Recently, the Turkish government announced a series of stricter anti-money laundering regulations for cryptocurrencies, a move that has quickly attracted widespread attention from the industry.
Written by: Beosin Compliance Team
With the rapid development of the global cryptocurrency market, anti-money laundering (AML) and compliance regulation have gradually become a focus for countries. Recently, the Turkish government announced a series of stricter anti-money laundering regulations for cryptocurrencies, which has quickly drawn widespread attention from the industry. These new regulations will officially take effect on February 25, 2025, demonstrating Turkey's determination in the field of cryptocurrency regulation and providing an important reference for the compliance development of the global market.

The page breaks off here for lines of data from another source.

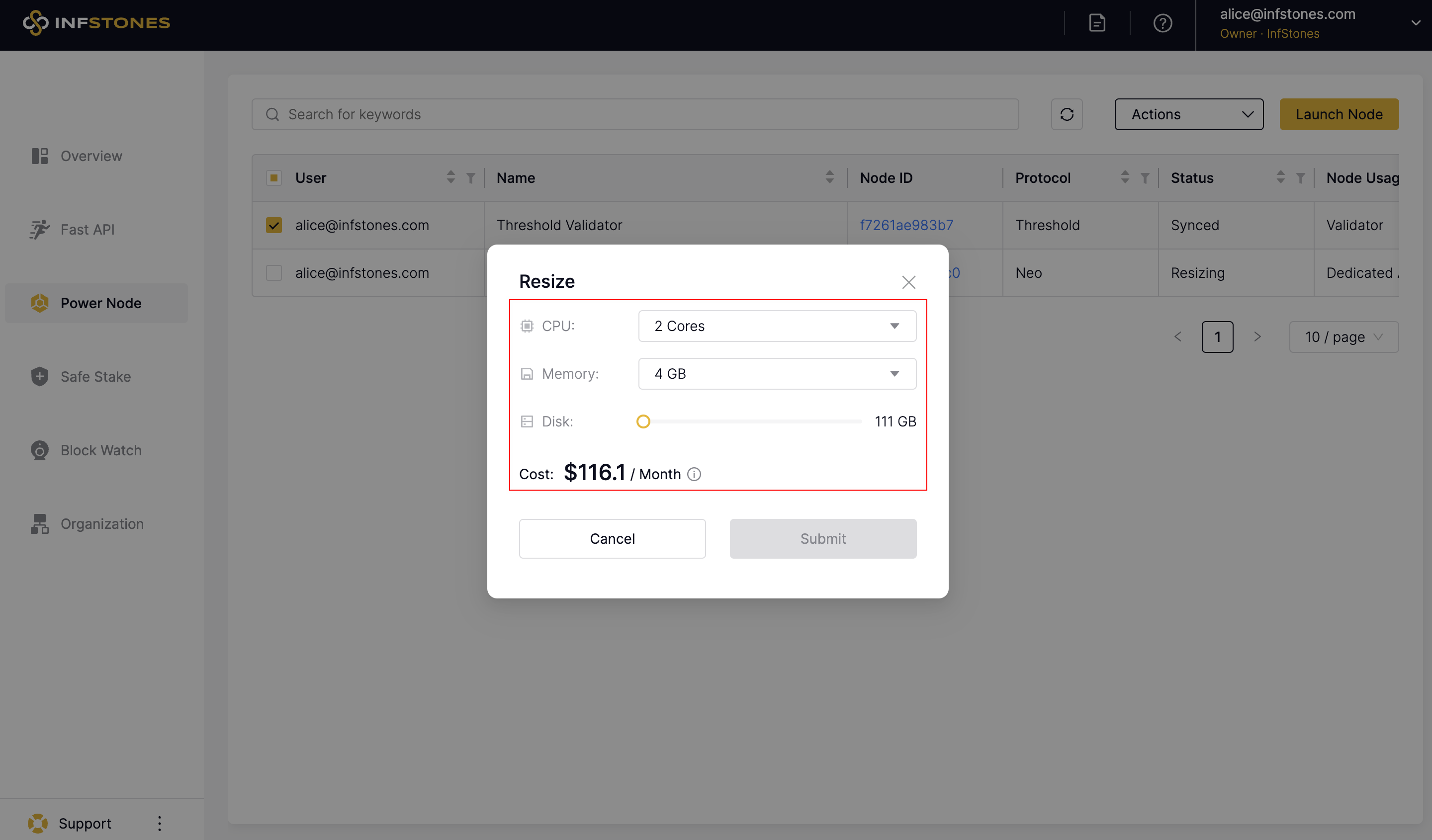Expand the Memory 4 GB dropdown
The height and width of the screenshot is (840, 1432).
pyautogui.click(x=777, y=374)
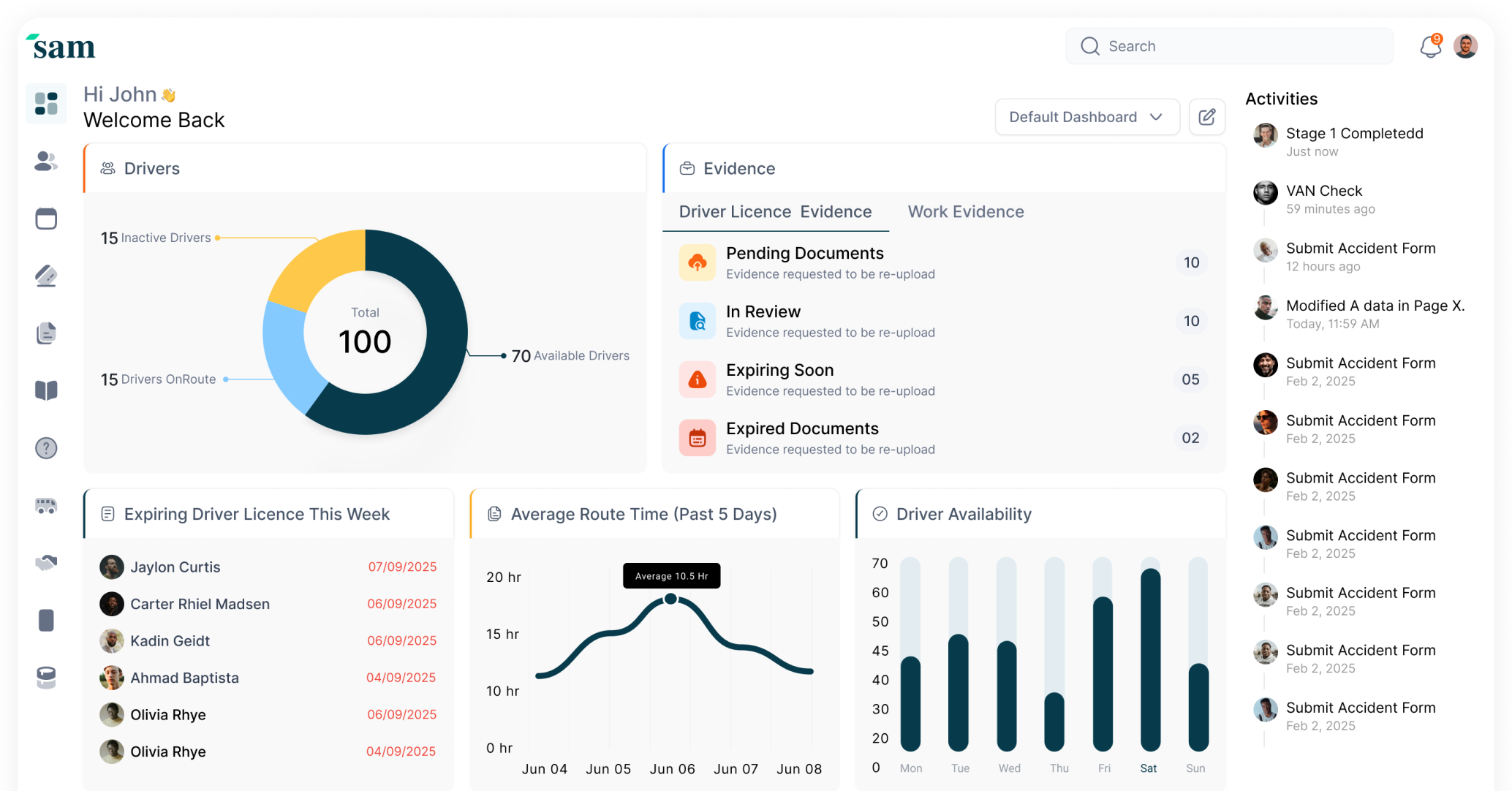Click the handshake sidebar icon
1512x791 pixels.
(46, 563)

Interpretation of New Regulations: Strengthening Information Transparency and Transaction Security
On December 25, 2024, the Turkish government issued an announcement clarifying the main provisions of the new anti-money laundering regulations, focusing on transaction threshold settings, risk transaction handling, and restrictions on unregistered wallets, aiming to enhance the transparency and security of cryptocurrency transactions.
Turkey's New Cryptocurrency Regulations
Source: Official Gazette of the Republic of Turkey
1. Transaction Threshold Setting
According to the new regulations, when users execute cryptocurrency transactions exceeding 15,000 Turkish Lira (approximately 425 USD), they must submit complete identity information to the service provider. For transactions below this threshold, service providers may optionally collect relevant information. This provision aims to ensure the traceability of large transactions, effectively curbing the flow of illegal funds.
2. Handling of Risk Transactions
If the sender of the cryptocurrency fails to provide sufficient information, their transaction will be marked as "high risk." In this case, service providers have the right to take various measures, including refusing the transaction, limiting cooperation with relevant financial institutions, or even terminating business relationships with the trading party. This provision grants service providers greater discretion, helping to enhance the overall security of the transaction system.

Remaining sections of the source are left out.